La carrera armamentista llevó a los soviéticos al estado de coma del sistema, pero los Estados Unidos quedaron muy malheridos: el esfuerzo costó mucho más que la sonrisa de Reagan. Los Estados Unidos están hoy abocados a una enorme crisis financiera y a problemas sociales, educacionales y de infraestructura tan graves como los de la crisis de los años treinta. Tendrán que demostrarse a si mismos que tienen intacto el poder de recuperación que supieron demostrar a lo largo de su historia.
Ante la posibilidad de indiferenciación internacional hacia los problemas de América latina, deberíamos responder con una reflexión profunda y madura, preparando una ajustada estrategia ante una situación casi de tan grande desamparo como la que encontraron nuestros próceres fundadores después del Congreso de Viena, cuando las potencias europeas modelaron su paz prescindiendo de ese periférico mundo latinoamericano que Inglaterra no había podido conquistar con sus expediciones y que España no supo retener ante la ofensiva militar de los libertadores.

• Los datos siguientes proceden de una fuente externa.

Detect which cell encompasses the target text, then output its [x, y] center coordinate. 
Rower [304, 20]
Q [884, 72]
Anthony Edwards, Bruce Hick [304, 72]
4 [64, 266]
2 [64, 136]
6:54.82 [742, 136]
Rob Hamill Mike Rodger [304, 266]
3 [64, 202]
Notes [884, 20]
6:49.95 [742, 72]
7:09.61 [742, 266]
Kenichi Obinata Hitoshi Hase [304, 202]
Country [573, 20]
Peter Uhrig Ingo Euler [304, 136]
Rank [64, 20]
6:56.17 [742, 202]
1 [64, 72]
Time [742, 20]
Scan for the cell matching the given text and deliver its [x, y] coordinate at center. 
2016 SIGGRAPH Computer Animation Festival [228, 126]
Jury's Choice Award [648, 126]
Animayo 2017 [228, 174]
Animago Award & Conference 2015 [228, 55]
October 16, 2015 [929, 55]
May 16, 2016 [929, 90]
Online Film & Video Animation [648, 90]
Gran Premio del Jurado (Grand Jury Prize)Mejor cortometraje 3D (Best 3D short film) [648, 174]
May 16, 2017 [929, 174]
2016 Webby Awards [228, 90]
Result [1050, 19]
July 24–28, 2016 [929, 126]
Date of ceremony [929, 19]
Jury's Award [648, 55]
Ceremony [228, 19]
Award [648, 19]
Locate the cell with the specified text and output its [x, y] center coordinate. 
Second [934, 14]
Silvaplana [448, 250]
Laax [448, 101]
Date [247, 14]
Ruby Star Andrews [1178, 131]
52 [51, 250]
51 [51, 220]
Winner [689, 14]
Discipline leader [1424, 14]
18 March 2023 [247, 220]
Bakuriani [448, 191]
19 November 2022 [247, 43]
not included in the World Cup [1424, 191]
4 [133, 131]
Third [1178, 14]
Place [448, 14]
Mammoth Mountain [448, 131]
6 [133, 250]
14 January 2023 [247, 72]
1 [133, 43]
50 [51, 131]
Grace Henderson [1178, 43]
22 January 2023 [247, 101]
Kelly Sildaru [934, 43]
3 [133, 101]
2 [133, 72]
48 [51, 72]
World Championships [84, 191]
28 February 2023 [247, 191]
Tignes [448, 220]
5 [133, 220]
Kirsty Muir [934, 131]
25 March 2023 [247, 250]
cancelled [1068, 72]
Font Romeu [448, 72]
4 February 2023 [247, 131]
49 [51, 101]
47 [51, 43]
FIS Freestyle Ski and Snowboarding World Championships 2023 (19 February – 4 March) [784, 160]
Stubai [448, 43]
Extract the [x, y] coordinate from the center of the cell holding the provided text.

Y, sin embargo, pese a las dificultades de entonces, pese a aquella nada de desiertos físicos y culturales, una clase dirigente lúcida, patriótica y convencida del destino de esas tierras, pudo consolidar naciones como Brasil o la Argentina, que a fines de ese mismo siglo se constituirían en «tierra de salvación» para millones de emigrantes españoles, italianos o centroeuropeos. La Argentina, el país de las «pampas vacías», sería la sexta potencia financiera mundial en 1928.
Hoy necesitamos la misma fe y determinación. Hasta ahora la conciencia de integración pertenece más a las cancillerías que al resto de una clase política más bien volcada hacia lo provinciano y lo inmediato.
Esfuerzos continuados como los realizados para tejer una unidad justa y estable con Brasil y Uruguay tienen que ser el objetivo primordial de nuestros gobiernos. Los tiempos han cambiado y sin una firme acción en el campo internacional no pueden imaginarse «salidas» nacionales.